June 2, 2025

Tesla shares surge over 22% as Musk steps back from DOGE role

tesla shares surge over 22% as musk steps back from doge role
Photo source: Flickr

Tesla’s shares witnessed an upswing in May, climbing over 22% as investors welcomed CEO Elon Musk’s decision to scale back his political engagements and concentrate more fully on the company’s primary business activities. Despite this encouraging performance, the stock remains approximately 14% below its level at the beginning of the year due to ongoing difficulties in global sales and investor sentiment.

Musk’s recent role leading the Department of Government Efficiency (DOGE), an initiative under the Trump administration that aims to improve federal agency operations, had drawn criticism and appeared to weigh on Tesla’s share price earlier this year.

Industry analysts described Musk’s White House involvement as a “20% overhang” on the stock, a burden that has now eased following his departure. President Donald Trump publicly praised Musk’s exit, calling him “terrific” and emphasising that he would continue to offer support.

During Tesla’s latest earnings call, Musk confirmed that he would drastically reduce the time devoted to DOGE by the end of May, though he plans to remain involved on a limited basis until Trump’s term concludes. He also intends to retain his White House office and maintain a close advisory relationship with the president.

“I expect to remain a friend and an advisor, and certainly, if there’s anything the president wants me to do, I’m at the president’s service,” he stated.

Operational challenges persist for Tesla, with European sales plunging by half year-on-year in April and deliveries in China declining by roughly 25% during the initial weeks of the current quarter. These setbacks have been worsened by public backlash against Musk’s political affiliations, including protests related to his endorsement of Germany’s far-right party AfD. 

Furthermore, pension fund managers have urged Tesla’s board to impose stricter oversight on Musk, demanding he dedicate a minimum of 40 hours per week to the company to address what they describe as a “crisis” in leadership.
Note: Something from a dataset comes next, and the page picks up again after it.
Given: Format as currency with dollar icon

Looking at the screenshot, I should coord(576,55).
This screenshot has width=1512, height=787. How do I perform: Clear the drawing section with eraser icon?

Despite these obstacles, Tesla is actively highlighting its progress in autonomous driving and artificial intelligence as key areas for future growth. The company is preparing to launch its long-awaited robotaxi service in Austin, Texas, reportedly set for mid-June, deploying a fleet of Model Y vehicles equipped with Tesla’s latest Unsupervised Full Self-Driving technology. This initiative aims to boost Tesla’s competitiveness against rivals such as Alphabet’s Waymo, which recently surpassed 10 million paid driverless rides in the United States.

Tesla’s stock has also benefited from its manufacturing presence in the United States, with two major assembly plants located in Fremont, California, and Austin, Texas. This domestic production capability helps Tesla mitigate the impact of tariffs that have affected other automakers. Additionally, Tesla’s vehicles contain a higher proportion of North American-made parts than many competitors, bolstering its resilience amid ongoing trade tensions.

Market analysts remain cautiously optimistic about Tesla’s outlook. While the recent surge in share price has been impressive, some technical indicators suggest the gains may be slowing, with warnings that the stock could enter a consolidation phase before making further advances. The company’s ability to regain market share and demonstrate consistent sales growth will be crucial in shaping its longer-term prospects.